__What you are asked to do__. All records are to be reproduced verbatim, with images omitted.

__Recorded data__.

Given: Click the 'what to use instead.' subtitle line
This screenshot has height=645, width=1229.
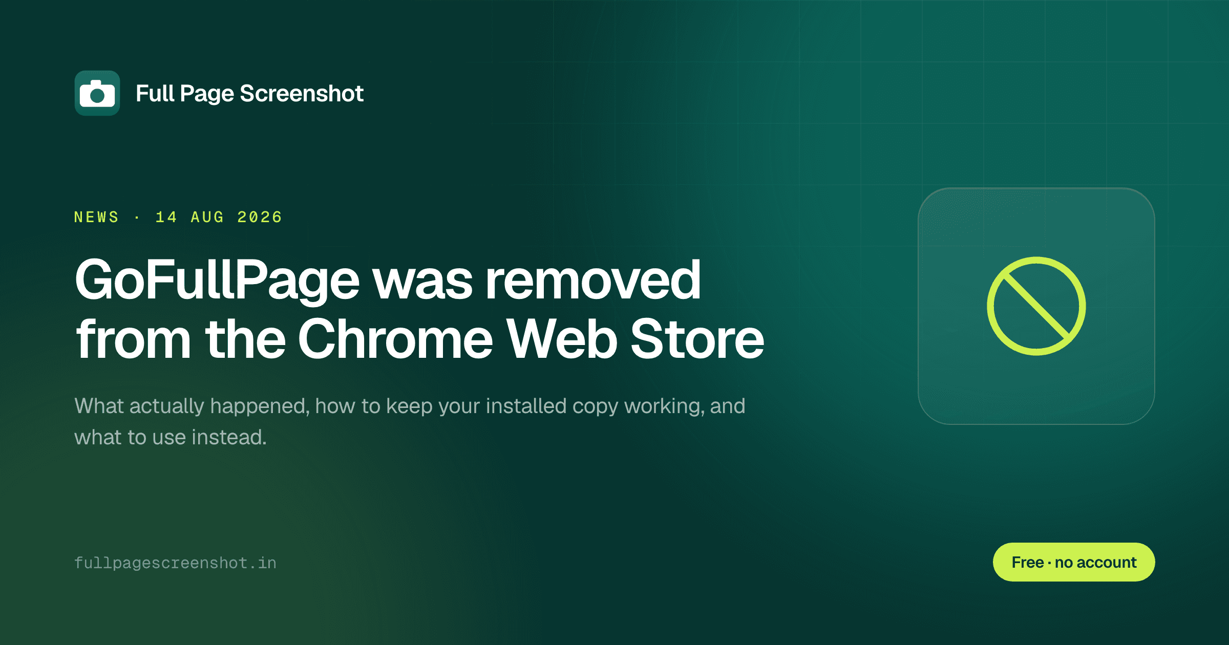Looking at the screenshot, I should click(171, 437).
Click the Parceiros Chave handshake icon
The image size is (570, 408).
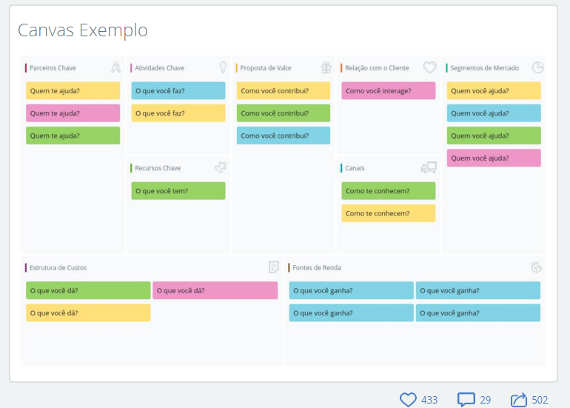(x=115, y=67)
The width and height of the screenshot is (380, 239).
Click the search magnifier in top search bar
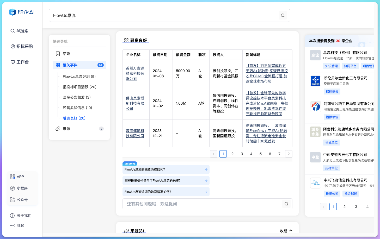tap(283, 15)
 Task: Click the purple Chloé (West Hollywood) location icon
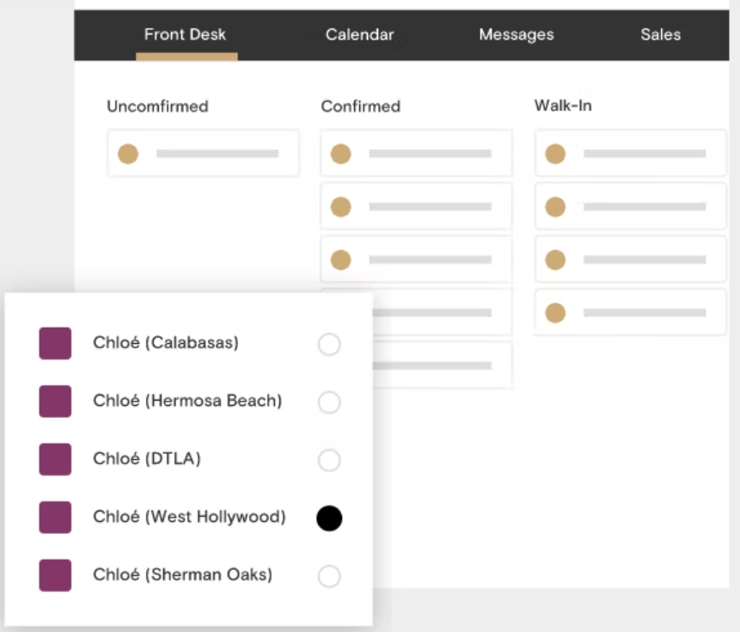point(55,518)
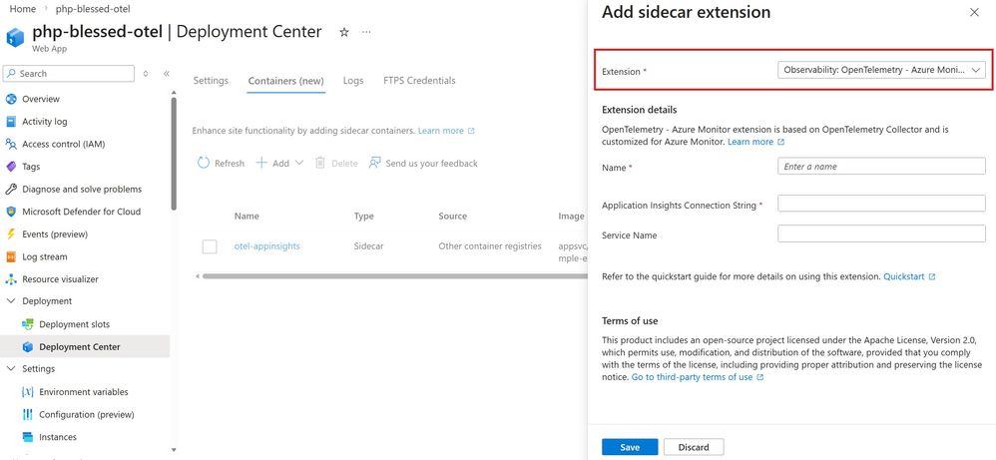Click the Application Insights Connection String field

click(881, 204)
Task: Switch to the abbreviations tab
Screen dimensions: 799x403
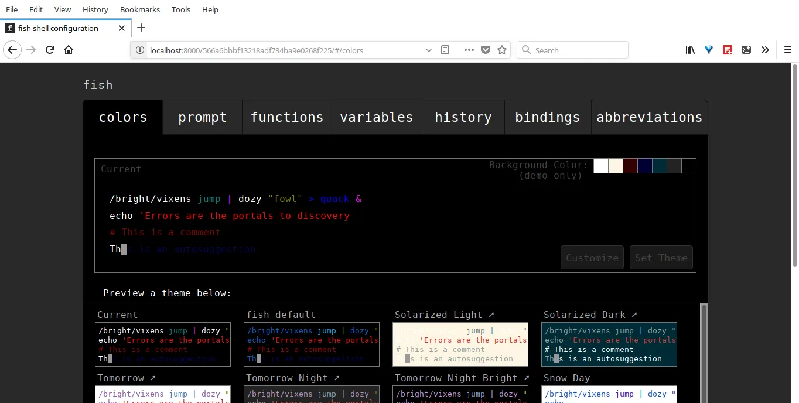Action: [x=649, y=117]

__Answer space__.
Given: Click the 'what to use instead.' subtitle line
This screenshot has height=645, width=1229.
Looking at the screenshot, I should click(171, 437).
Click the Parceiros Chave handshake icon
The image size is (570, 408).
(x=115, y=67)
The width and height of the screenshot is (380, 239).
Click the search magnifier in top search bar
tap(283, 15)
 Task: Click the purple Chloé (West Hollywood) location icon
point(55,518)
Click the Application Insights Connection String field

click(881, 204)
Task: Switch to the abbreviations tab
Screen dimensions: 799x403
Action: [x=649, y=117]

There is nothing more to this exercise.